TEE (kcal/g) = energy intake (kcal/g) − 9.4 × Δfat mass + 1.8 × (kcal/g) × Δfat-free mass.

Differences in fat and lean mass were calculated from two DXA scan measurements during the first and last week of treatment. In total, 9.4 and 1.8 kcal/g are empirical values for the energy content of fat and lean mass, respectively.

4.1.3. cAMP Measurement in BAT (As Described Before [68])

Adipocytes were stimulated as indicated for 15 min. Afterwards, cells were quickly washed with PBS and lysed with 0.1 M HCl. Subsequently, samples were analyzed using the Direct cAMP ELISA Kit (Enzo, Farmingdale, NY, USA, ADI-901-066), following the manufacturer’s instructions. Measurement of optical density was performed at 405 nm using a plate reader (Perkin Elmer, Shelton, CT, USA).

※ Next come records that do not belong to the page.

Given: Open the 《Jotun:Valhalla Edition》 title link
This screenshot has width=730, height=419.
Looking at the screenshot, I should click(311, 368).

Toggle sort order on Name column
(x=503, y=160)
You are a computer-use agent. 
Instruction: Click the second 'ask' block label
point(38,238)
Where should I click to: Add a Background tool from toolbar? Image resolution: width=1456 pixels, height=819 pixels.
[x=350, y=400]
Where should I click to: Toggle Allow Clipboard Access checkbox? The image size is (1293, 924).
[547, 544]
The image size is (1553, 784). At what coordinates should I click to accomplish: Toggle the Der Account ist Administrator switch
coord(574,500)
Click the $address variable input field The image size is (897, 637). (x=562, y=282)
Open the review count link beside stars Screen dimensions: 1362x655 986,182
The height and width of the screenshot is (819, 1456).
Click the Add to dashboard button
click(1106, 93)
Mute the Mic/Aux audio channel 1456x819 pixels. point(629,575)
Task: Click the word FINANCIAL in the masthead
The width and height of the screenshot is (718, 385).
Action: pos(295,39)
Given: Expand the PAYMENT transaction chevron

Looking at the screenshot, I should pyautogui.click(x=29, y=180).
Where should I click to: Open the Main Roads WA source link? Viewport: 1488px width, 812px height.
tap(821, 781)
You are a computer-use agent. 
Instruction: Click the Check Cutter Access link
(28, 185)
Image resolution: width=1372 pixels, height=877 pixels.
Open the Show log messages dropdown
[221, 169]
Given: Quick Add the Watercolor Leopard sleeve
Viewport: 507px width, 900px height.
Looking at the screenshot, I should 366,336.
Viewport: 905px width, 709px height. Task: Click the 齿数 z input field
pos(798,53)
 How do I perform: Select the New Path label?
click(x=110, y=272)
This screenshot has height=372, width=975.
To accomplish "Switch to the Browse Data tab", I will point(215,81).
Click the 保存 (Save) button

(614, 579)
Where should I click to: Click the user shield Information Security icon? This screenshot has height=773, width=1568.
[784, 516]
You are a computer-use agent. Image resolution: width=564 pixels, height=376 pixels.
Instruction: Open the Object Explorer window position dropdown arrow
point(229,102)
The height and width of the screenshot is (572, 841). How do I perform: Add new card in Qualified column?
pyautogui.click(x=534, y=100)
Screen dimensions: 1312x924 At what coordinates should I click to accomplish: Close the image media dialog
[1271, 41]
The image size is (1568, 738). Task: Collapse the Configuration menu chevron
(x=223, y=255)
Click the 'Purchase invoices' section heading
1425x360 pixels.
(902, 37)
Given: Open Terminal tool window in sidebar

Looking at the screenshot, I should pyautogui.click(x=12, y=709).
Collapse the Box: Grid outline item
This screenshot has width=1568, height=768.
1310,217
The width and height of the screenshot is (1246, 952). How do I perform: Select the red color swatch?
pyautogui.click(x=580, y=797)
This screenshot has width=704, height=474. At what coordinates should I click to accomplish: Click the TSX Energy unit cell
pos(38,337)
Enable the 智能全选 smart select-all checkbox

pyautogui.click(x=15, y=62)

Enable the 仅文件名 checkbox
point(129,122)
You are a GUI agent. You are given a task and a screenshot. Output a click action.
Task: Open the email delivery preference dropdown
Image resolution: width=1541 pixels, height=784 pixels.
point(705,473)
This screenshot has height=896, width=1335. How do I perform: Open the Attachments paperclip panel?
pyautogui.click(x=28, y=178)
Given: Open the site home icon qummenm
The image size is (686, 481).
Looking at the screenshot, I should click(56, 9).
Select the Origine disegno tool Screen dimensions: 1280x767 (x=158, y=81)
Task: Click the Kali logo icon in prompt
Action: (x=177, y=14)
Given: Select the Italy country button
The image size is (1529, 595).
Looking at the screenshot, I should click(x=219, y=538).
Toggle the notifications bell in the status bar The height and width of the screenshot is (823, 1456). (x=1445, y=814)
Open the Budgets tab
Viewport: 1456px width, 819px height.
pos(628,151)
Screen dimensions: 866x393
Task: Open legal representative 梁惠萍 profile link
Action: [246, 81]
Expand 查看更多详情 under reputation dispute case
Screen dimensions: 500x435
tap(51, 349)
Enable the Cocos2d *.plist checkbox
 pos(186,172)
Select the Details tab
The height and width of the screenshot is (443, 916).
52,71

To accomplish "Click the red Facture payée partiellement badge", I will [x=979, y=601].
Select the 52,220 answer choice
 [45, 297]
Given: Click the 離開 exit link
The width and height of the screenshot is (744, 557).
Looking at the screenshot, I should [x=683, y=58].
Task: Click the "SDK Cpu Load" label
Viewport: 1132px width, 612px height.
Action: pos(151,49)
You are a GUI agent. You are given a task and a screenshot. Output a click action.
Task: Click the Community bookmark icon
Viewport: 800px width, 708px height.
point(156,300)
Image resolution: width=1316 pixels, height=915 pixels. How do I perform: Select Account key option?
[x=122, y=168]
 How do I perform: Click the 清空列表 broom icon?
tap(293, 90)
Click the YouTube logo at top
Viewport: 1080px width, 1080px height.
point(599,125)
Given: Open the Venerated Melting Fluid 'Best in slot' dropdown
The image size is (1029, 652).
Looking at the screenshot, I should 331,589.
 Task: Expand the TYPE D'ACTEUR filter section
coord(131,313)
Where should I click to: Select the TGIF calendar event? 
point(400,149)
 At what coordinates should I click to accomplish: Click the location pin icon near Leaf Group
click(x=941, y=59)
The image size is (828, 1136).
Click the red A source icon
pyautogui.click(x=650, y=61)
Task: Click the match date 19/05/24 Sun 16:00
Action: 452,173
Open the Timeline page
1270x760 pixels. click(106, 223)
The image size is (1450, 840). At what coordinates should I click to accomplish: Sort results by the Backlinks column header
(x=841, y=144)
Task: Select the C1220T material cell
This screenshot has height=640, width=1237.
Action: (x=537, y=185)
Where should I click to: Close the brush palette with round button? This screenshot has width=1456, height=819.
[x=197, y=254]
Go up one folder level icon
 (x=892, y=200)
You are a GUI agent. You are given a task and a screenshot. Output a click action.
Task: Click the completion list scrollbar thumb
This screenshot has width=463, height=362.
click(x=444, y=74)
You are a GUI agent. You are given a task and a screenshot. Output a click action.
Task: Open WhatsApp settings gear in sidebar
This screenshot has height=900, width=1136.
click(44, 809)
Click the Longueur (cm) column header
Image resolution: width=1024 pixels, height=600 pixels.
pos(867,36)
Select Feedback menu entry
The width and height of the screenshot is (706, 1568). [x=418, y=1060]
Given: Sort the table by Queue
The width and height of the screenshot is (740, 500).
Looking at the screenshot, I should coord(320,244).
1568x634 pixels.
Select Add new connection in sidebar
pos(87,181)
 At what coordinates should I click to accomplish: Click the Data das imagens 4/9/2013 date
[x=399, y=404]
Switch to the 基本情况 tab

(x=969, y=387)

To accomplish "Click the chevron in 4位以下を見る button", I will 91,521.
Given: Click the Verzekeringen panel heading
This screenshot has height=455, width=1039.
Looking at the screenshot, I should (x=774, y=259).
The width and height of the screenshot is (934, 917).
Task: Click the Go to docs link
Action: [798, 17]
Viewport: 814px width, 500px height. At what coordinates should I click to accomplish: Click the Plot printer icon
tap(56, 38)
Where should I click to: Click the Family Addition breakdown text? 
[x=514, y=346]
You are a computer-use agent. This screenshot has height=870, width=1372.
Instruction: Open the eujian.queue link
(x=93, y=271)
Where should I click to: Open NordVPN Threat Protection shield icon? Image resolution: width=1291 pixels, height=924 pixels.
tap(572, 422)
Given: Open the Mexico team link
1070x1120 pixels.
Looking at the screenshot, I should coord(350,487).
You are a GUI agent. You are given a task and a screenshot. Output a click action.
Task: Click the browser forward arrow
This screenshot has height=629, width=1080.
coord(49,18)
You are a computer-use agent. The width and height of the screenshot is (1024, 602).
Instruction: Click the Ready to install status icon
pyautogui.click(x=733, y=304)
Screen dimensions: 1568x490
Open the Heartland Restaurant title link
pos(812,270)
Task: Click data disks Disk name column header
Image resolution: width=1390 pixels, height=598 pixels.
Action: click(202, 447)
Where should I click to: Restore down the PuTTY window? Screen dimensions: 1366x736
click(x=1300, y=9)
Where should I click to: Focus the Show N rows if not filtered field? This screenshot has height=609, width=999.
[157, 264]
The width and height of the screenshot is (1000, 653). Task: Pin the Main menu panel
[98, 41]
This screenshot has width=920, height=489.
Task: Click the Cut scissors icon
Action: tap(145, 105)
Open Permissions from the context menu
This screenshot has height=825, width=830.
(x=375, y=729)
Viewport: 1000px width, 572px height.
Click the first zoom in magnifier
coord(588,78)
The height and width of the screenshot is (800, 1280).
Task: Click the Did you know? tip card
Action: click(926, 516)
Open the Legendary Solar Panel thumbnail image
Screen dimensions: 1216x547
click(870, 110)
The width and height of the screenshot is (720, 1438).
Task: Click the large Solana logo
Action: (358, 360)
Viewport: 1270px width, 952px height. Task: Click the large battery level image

4.1.4. Lipolysis Assay (As Described Before [68])

Differentiated adipocytes or adipose tissue explants were washed twice with lipolysis medium (Life Technologies, Carlsbad, CA, USA, DMEM21603) supplemented with 2% w/v fatty-acid-free BSA (Sigma-Aldrich, St. Louis, MO, USA, A7030), followed by incubation with lipolysis medium containing indicated substances at 37 °C and 5% CO₂ for two (murine adipocytes and tissues) or four (human adipocytes) hours. Cell culture media were collected, 20 µL per sample was incubated for 5 min at 37 °C with 80 µL of free glycerol reagent (Sigma-Aldrich, F6428), and absorption was measured at 540 nm. Glycerol release was calculated with glycerol standard (Sigma-Aldrich, G7793) and normalized to protein content or wet tissue weight.

4.1.5. Oxygen Consumption in Mouse Tissue Explants (As Described Before [68])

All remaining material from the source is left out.